Along the way I received a clue from the first gender therapist I went to. She bluntly told me I would never totally lose my transvestite urges. (Remember that word?) To me it meant the path I was on had nothing to do with being addicted to wearing women’s clothes. The whole process provided me with one answer but in turn sent me on another path searching for answers.
For what ever reason as the years flew by I couldn’t face the fact I was living a lie as I tried as hard as I could to be a macho man. The only addictions I was living through were the stresses my severe gender dysphoria was causing me and the extreme amount of alcohol I was consuming to to outrun all my urges.
I was very fortunate in that all of my excesses which led to thoughts of self harm didn’t kill me. In fact, one of the reasons I decided to write about my life was in hope others could learn from it. Another way of saying I/you were there too and could make it out of the closet and into the world.
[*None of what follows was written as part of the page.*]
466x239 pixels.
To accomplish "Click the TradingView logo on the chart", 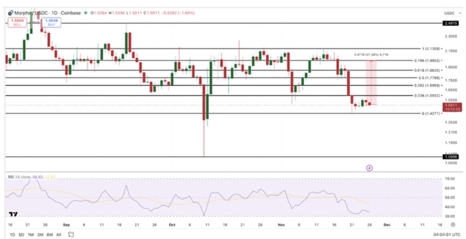I will tap(13, 214).
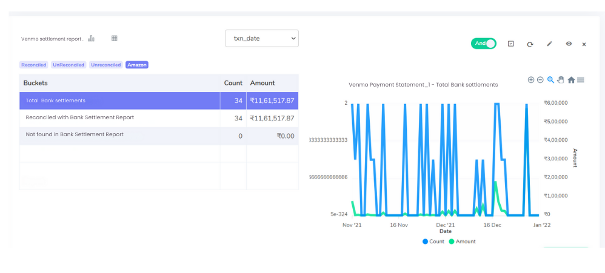Click the pencil edit icon
Screen dimensions: 605x273
(x=549, y=44)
Finally after years of struggle I figured out the only addiction I had was holding on as long as I did to my white male privilege. Once I let it all go it was similar to taking a heavy weight from my shoulders. Very few people were around to witness my gender transgender transition but the ones who did mentioned how much happier I was.
I am fond of saying I was a crossdresser for a half a century before I could get it through my thick noggin what my problem was. At that point I started hormone replacement therapy and formed plans to live full time as my authentic feminine self.
I guess you can say I am still addicted…to my estrogen patches.